Sharon Garewal is a metadata librarian for JSTOR. Sharon is responsible for setting standards and writing guidelines for the creation of JSTOR metadata, as well as creating metadata via the completion of title history research and composing cataloging records. Sharon is also an editor and trainer for the JSTOR Thesaurus. Sharon received her master’s degree in information science from Kent State University.
|6:00 PM – 9:00 PM||DINNER: The Periodic Hall at the National Museum of Nuclear Science and History
The National Museum of Nuclear Science and History is the nation’s only congressionally chartered museum in its field and an intriguing place to learn the story of the Atomic Age, from early research of nuclear development through today’s peaceful uses of nuclear technology. Network with Access Innovations/Data Harmony staff and other Data Harmony users, enjoy a delicious catered buffet dinner, and wander the museum exhibits.

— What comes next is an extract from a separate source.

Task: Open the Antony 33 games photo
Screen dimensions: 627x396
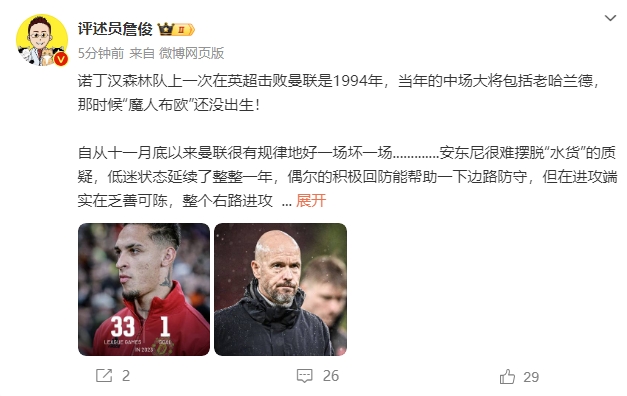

We have a special treat for you this year! After dinner, we will have a special presentation by Brad Upton, past winner of the Las Vegas Comedy Festival and a regular guest on the nationally syndicated Bob & Tom Show. He tours regularly with the legendary Johnny Mathis and also has served on many occasions as the opening act for Joan Rivers. The Tucson Weekly said, “Brad Upton is a comic’s comic and should be on your comedian bucket list.” He has headlined comedy clubs in Australia, Singapore, Hong Kong, and Macau, and is a headline performer for several of the major cruise lines. He is also heard regularly on Sirius Satellite Radio.